> **Task instructions**: Rewrite all the items below as a JSON list of strings, one string per line, leaving out blank lines.

──────────────────────────────

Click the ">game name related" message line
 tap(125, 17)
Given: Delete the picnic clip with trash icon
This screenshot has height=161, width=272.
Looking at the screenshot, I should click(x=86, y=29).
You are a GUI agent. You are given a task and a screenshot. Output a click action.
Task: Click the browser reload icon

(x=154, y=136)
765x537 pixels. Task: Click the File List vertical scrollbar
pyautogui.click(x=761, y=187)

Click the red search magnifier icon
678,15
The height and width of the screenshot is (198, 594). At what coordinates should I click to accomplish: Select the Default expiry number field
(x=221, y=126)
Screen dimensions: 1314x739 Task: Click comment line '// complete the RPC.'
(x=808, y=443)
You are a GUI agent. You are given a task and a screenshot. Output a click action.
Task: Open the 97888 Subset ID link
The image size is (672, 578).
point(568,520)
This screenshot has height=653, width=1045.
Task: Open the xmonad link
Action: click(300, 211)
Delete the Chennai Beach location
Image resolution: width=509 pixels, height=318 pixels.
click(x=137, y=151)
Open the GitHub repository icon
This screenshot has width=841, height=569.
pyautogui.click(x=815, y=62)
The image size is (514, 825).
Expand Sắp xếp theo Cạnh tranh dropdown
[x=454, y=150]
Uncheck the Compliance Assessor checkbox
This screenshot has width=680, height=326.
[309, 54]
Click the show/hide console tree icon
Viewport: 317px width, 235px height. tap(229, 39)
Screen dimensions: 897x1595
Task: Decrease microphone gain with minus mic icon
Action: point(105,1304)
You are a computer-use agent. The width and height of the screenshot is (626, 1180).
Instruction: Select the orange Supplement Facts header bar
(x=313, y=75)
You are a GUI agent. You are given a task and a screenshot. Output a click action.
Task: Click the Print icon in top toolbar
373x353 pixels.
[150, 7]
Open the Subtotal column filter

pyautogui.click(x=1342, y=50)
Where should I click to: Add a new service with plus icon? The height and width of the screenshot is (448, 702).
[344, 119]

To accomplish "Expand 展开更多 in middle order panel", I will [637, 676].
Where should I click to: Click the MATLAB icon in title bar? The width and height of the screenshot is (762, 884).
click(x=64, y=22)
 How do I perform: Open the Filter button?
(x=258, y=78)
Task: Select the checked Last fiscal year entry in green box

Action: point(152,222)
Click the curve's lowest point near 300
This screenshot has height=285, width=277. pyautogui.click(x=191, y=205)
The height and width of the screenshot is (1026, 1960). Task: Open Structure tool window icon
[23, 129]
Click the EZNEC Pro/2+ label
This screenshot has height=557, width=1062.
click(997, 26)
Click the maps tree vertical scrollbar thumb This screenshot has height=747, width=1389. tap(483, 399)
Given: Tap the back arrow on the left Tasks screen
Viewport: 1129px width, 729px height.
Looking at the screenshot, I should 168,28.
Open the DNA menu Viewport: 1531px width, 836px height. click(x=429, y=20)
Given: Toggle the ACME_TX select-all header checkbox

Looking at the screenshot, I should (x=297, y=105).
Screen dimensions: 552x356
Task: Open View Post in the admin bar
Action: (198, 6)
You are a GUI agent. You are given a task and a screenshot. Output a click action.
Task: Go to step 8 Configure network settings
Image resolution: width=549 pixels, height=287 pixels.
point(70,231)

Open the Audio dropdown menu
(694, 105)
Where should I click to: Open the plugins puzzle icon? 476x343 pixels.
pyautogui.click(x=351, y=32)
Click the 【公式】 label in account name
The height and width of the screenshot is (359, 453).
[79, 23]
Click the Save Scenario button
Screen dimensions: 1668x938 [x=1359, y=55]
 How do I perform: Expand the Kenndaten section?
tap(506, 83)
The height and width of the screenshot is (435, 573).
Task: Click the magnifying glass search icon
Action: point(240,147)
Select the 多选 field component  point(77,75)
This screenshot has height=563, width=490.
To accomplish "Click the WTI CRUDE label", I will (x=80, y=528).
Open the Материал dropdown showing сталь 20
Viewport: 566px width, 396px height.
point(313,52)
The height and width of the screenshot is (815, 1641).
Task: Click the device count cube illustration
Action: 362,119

──────────────────────────────

> **Expected output**:
[
  "Click the \">game name related\" message line",
  " tap(125, 17)",
  "Given: Delete the picnic clip with trash icon",
  "This screenshot has height=161, width=272.",
  "Looking at the screenshot, I should click(x=86, y=29).",
  "You are a GUI agent. You are given a task and a screenshot. Output a click action.",
  "Task: Click the browser reload icon",
  "(x=154, y=136)",
  "765x537 pixels. Task: Click the File List vertical scrollbar",
  "pyautogui.click(x=761, y=187)",
  "Click the red search magnifier icon",
  "678,15",
  "The height and width of the screenshot is (198, 594). At what coordinates should I click to accomplish: Select the Default expiry number field",
  "(x=221, y=126)",
  "Screen dimensions: 1314x739 Task: Click comment line '// complete the RPC.'",
  "(x=808, y=443)",
  "You are a GUI agent. You are given a task and a screenshot. Output a click action.",
  "Task: Open the 97888 Subset ID link",
  "The image size is (672, 578).",
  "point(568,520)",
  "This screenshot has height=653, width=1045.",
  "Task: Open the xmonad link",
  "Action: click(300, 211)",
  "Delete the Chennai Beach location",
  "Image resolution: width=509 pixels, height=318 pixels.",
  "click(x=137, y=151)",
  "Open the GitHub repository icon",
  "This screenshot has width=841, height=569.",
  "pyautogui.click(x=815, y=62)",
  "The image size is (514, 825).",
  "Expand Sắp xếp theo Cạnh tranh dropdown",
  "[x=454, y=150]",
  "Uncheck the Compliance Assessor checkbox",
  "This screenshot has width=680, height=326.",
  "[309, 54]",
  "Click the show/hide console tree icon",
  "Viewport: 317px width, 235px height. tap(229, 39)",
  "Screen dimensions: 897x1595",
  "Task: Decrease microphone gain with minus mic icon",
  "Action: point(105,1304)",
  "You are a computer-use agent. The width and height of the screenshot is (626, 1180).",
  "Instruction: Select the orange Supplement Facts header bar",
  "(x=313, y=75)",
  "You are a GUI agent. You are given a task and a screenshot. Output a click action.",
  "Task: Click the Print icon in top toolbar",
  "373x353 pixels.",
  "[150, 7]",
  "Open the Subtotal column filter",
  "pyautogui.click(x=1342, y=50)",
  "Where should I click to: Add a new service with plus icon? The height and width of the screenshot is (448, 702).",
  "[344, 119]",
  "To accomplish \"Expand 展开更多 in middle order panel\", I will [637, 676].",
  "Where should I click to: Click the MATLAB icon in title bar? The width and height of the screenshot is (762, 884).",
  "click(x=64, y=22)",
  " How do I perform: Open the Filter button?",
  "(x=258, y=78)",
  "Task: Select the checked Last fiscal year entry in green box",
  "Action: point(152,222)",
  "Click the curve's lowest point near 300",
  "This screenshot has height=285, width=277. pyautogui.click(x=191, y=205)",
  "The height and width of the screenshot is (1026, 1960). Task: Open Structure tool window icon",
  "[23, 129]",
  "Click the EZNEC Pro/2+ label",
  "This screenshot has height=557, width=1062.",
  "click(997, 26)",
  "Click the maps tree vertical scrollbar thumb This screenshot has height=747, width=1389. tap(483, 399)",
  "Given: Tap the back arrow on the left Tasks screen",
  "Viewport: 1129px width, 729px height.",
  "Looking at the screenshot, I should 168,28.",
  "Open the DNA menu Viewport: 1531px width, 836px height. click(x=429, y=20)",
  "Given: Toggle the ACME_TX select-all header checkbox",
  "Looking at the screenshot, I should (x=297, y=105).",
  "Screen dimensions: 552x356",
  "Task: Open View Post in the admin bar",
  "Action: (198, 6)",
  "You are a GUI agent. You are given a task and a screenshot. Output a click action.",
  "Task: Go to step 8 Configure network settings",
  "Image resolution: width=549 pixels, height=287 pixels.",
  "point(70,231)",
  "Open the Audio dropdown menu",
  "(694, 105)",
  "Where should I click to: Open the plugins puzzle icon? 476x343 pixels.",
  "pyautogui.click(x=351, y=32)",
  "Click the 【公式】 label in account name",
  "The height and width of the screenshot is (359, 453).",
  "[79, 23]",
  "Click the Save Scenario button",
  "Screen dimensions: 1668x938 [x=1359, y=55]",
  " How do I perform: Expand the Kenndaten section?",
  "tap(506, 83)",
  "The height and width of the screenshot is (435, 573).",
  "Task: Click the magnifying glass search icon",
  "Action: point(240,147)",
  "Select the 多选 field component  point(77,75)",
  "This screenshot has height=563, width=490.",
  "To accomplish \"Click the WTI CRUDE label\", I will (x=80, y=528).",
  "Open the Материал dropdown showing сталь 20",
  "Viewport: 566px width, 396px height.",
  "point(313,52)",
  "The height and width of the screenshot is (815, 1641).",
  "Task: Click the device count cube illustration",
  "Action: 362,119"
]